*** Opening of Study text ***

Drones, AI, and Ducks: How Mizzou Engineers Are Shaping the Future of Wildlife Conservation

Drones, AI, and Ducks: How Mizzou Engineers Are Shaping the Future of Wildlife Conservation
Green boxes mark true bird detections, yellow show false positives, and red indicate false negatives from the advanced image analysis of drone imagery. Credit: Yi Shang

The University of Missouri (Mizzou) has taken wildlife conservation to new heights—literally. A team of researchers from Mizzou’s College of Engineering, led by Professor Yi Shang, has developed an innovative system that uses drones and artificial intelligence (AI) to monitor migratory waterfowl with remarkable accuracy. This approach promises to replace traditional aircraft-based surveys that are expensive, noisy, and sometimes dangerous.

The project, published in the journal Drones (2025), is titled “New Methods for Waterfowl and Habitat Survey Using AI and Drone Imagery.” It introduces an end-to-end framework that can count birds, classify habitats, and even summarize findings automatically for wildlife agencies like the Missouri Department of Conservation (MDC).


Why Counting Ducks Matters

Monitoring waterfowl populations is essential for managing wetlands, planning conservation strategies, and regulating sustainable hunting. Traditional methods—such as ground surveys and manned aircraft counts—are costly, logistically demanding, and prone to human error. Observers can easily miss birds, double-count them, or be thrown off by camouflage and flock movements.

That’s where drones come in. They’re cheaper, safer, and can cover vast wetland areas quietly, without disturbing the animals. But capturing thousands of high-resolution images is just the start. The real challenge is analyzing them efficiently and accurately. That’s where AI steps in.


The Research Team’s New Approach

The Mizzou researchers combined drone imaging with a suite of AI tools to create a full data pipeline—from flight planning to species-level analysis. The system can identify birds, classify their surroundings, and avoid double-counting.

Here’s how it works:

1. Smart Flight Planning

Using specialized flight-planning software, the team configures the drone’s altitude, speed, and image overlap to ensure the images are both clear and comprehensive. This minimizes gaps and helps the AI correctly recognize the same bird from multiple angles.

2. AI-Powered Detection

Once the drone collects the images, an advanced deep-learning model—specifically Faster R-CNN—scans each photo to detect birds. On the test dataset, this model achieved around 86.6% mean average precision (mAP), which is impressive considering the visual complexity of wetland environments.

*** Close of Study text ***
*** Opening of Extracted material ***

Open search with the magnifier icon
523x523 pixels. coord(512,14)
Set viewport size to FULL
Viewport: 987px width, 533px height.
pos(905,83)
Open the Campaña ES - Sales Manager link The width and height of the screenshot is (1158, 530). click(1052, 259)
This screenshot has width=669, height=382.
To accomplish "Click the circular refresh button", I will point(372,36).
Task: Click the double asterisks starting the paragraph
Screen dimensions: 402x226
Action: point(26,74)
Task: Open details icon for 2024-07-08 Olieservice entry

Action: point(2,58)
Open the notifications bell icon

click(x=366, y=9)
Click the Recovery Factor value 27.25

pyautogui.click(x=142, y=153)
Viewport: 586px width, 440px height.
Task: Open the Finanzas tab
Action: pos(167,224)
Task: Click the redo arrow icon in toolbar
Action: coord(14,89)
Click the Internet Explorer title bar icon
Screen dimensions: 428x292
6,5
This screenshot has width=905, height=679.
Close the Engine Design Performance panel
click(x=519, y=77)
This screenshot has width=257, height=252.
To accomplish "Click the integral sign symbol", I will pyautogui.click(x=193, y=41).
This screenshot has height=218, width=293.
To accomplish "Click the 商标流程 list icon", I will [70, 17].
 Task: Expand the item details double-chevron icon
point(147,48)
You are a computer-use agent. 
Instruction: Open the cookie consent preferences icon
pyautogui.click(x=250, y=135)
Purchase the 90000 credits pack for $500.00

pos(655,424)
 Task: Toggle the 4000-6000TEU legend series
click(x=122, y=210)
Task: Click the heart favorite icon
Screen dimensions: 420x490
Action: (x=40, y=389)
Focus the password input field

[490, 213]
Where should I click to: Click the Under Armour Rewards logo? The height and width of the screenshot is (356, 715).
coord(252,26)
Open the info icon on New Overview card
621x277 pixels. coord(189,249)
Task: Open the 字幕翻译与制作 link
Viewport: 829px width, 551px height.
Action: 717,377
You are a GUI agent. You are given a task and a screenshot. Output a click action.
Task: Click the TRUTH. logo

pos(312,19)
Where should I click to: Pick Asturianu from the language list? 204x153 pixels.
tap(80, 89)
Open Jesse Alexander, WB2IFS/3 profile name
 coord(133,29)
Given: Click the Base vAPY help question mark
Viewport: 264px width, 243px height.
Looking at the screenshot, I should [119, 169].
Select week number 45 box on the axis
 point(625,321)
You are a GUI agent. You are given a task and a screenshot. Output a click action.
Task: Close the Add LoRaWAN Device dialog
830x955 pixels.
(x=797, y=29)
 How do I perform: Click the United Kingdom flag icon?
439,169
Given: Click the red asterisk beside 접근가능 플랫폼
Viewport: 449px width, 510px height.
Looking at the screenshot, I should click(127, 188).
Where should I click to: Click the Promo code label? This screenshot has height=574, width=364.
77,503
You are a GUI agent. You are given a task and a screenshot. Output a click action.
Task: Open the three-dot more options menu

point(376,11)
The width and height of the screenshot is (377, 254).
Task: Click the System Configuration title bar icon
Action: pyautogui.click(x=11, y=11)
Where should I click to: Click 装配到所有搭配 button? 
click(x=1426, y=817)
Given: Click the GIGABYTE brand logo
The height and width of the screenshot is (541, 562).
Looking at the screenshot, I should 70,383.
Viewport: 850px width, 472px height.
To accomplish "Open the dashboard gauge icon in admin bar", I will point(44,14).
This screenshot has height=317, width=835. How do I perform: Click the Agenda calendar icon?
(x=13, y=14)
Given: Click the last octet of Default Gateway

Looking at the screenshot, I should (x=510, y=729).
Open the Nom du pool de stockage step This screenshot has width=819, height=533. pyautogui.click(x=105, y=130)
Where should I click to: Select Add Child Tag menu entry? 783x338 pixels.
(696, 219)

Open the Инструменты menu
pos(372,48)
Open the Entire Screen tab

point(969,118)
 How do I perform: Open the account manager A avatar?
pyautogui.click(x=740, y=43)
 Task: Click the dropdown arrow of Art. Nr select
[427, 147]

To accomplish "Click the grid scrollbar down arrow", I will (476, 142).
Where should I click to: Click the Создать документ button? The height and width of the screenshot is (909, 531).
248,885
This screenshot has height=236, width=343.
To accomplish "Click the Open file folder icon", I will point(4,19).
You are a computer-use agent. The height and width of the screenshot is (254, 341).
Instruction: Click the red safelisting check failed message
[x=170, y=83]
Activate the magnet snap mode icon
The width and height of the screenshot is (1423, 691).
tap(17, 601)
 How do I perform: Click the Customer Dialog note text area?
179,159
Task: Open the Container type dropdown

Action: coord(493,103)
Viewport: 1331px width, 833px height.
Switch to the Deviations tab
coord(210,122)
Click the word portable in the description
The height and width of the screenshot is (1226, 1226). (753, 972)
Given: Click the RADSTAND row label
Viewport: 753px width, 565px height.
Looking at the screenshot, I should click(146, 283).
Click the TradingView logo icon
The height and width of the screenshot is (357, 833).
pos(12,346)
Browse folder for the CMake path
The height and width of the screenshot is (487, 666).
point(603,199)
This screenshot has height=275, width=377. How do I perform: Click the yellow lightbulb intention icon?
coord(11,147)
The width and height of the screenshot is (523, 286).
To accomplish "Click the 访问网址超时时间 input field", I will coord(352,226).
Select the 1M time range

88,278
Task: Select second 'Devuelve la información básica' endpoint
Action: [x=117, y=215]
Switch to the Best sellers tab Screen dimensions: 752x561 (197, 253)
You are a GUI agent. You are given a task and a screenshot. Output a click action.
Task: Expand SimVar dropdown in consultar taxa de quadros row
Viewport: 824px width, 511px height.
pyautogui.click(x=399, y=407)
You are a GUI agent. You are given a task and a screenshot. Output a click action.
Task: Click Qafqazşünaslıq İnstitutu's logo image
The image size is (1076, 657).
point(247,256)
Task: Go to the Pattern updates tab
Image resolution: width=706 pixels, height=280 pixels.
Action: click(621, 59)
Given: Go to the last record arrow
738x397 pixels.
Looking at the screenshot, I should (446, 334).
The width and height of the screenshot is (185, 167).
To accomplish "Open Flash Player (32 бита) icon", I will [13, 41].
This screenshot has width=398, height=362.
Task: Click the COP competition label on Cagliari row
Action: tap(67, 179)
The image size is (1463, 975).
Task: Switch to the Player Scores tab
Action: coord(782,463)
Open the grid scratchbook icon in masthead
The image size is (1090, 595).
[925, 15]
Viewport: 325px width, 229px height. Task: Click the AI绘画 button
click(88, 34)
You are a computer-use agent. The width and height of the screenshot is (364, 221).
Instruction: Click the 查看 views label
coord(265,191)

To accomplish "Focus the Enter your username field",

*** Close of Extracted material ***

Repeat the passage of the Mizzou drone article word for word, beginning at the words "Why Counting Ducks" and stopping after "AI steps in.". Rely on the text alone, not the material.

Why Counting Ducks Matters

Monitoring waterfowl populations is essential for managing wetlands, planning conservation strategies, and regulating sustainable hunting. Traditional methods—such as ground surveys and manned aircraft counts—are costly, logistically demanding, and prone to human error. Observers can easily miss birds, double-count them, or be thrown off by camouflage and flock movements.

That’s where drones come in. They’re cheaper, safer, and can cover vast wetland areas quietly, without disturbing the animals. But capturing thousands of high-resolution images is just the start. The real challenge is analyzing them efficiently and accurately. That’s where AI steps in.